Try it>
Leave out all pictures while repeating the records exactly and completely.

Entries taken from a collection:
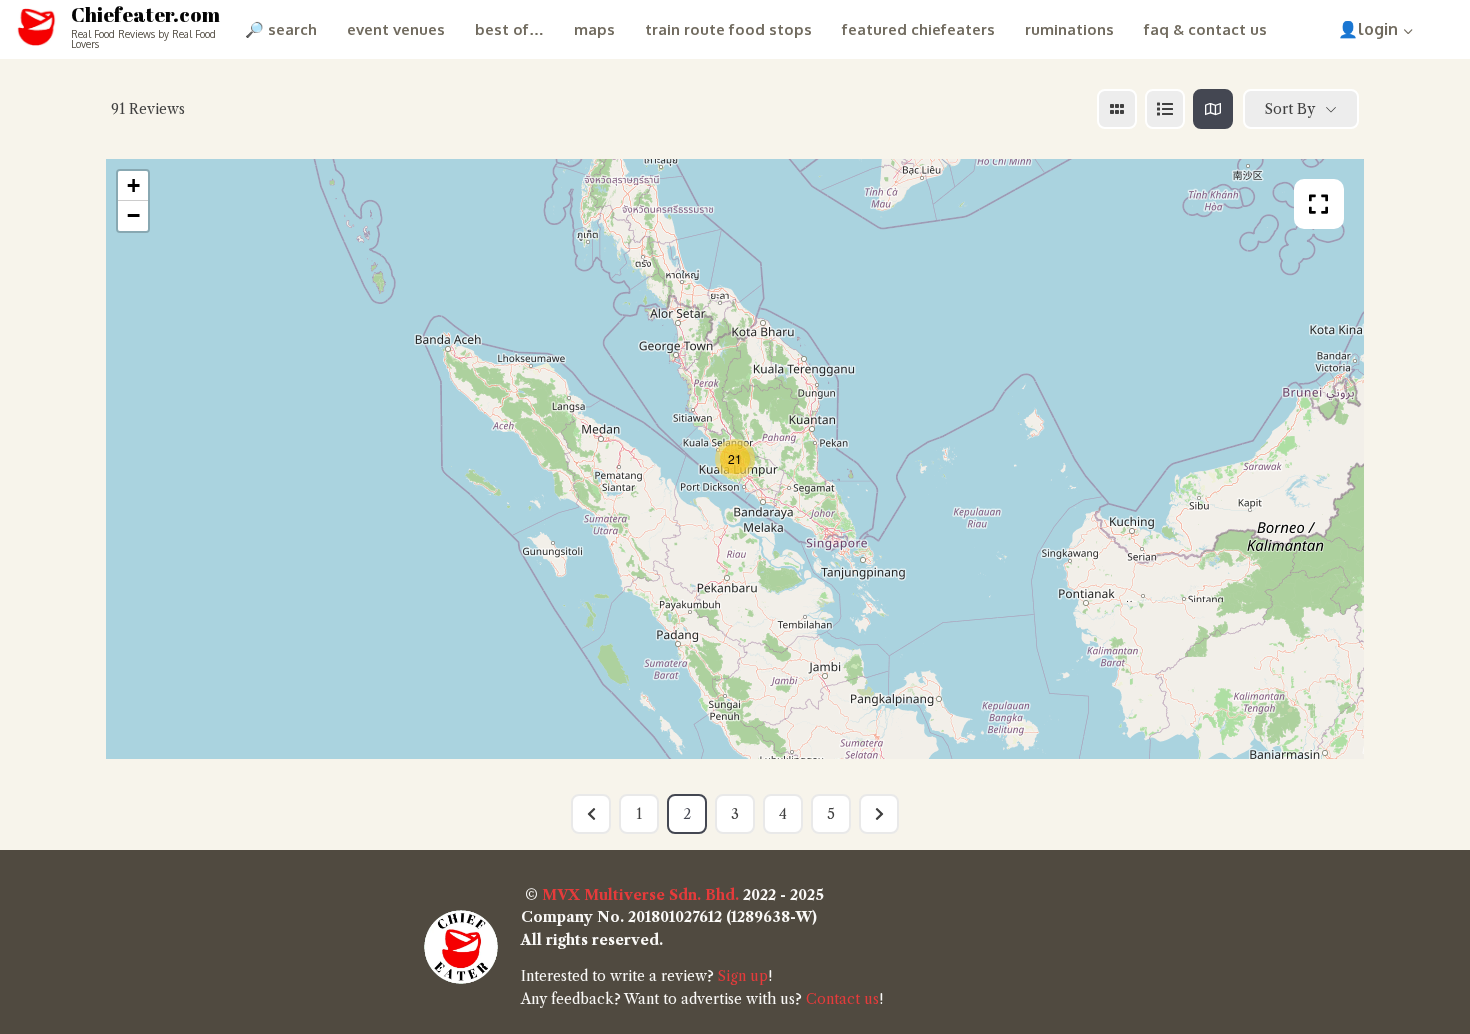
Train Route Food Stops (728, 29)
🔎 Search (281, 29)
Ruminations (1069, 29)
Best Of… (509, 29)
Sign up (743, 976)
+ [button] (133, 185)
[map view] (1213, 109)
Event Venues (396, 29)
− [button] (133, 215)
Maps (594, 29)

Answer>
Train Route Food Stops (728, 29)
🔎 Search (281, 29)
Ruminations (1069, 29)
Best Of… (509, 29)
Sign up (743, 976)
+ [button] (133, 185)
[map view] (1213, 109)
Event Venues (396, 29)
− [button] (133, 215)
Maps (594, 29)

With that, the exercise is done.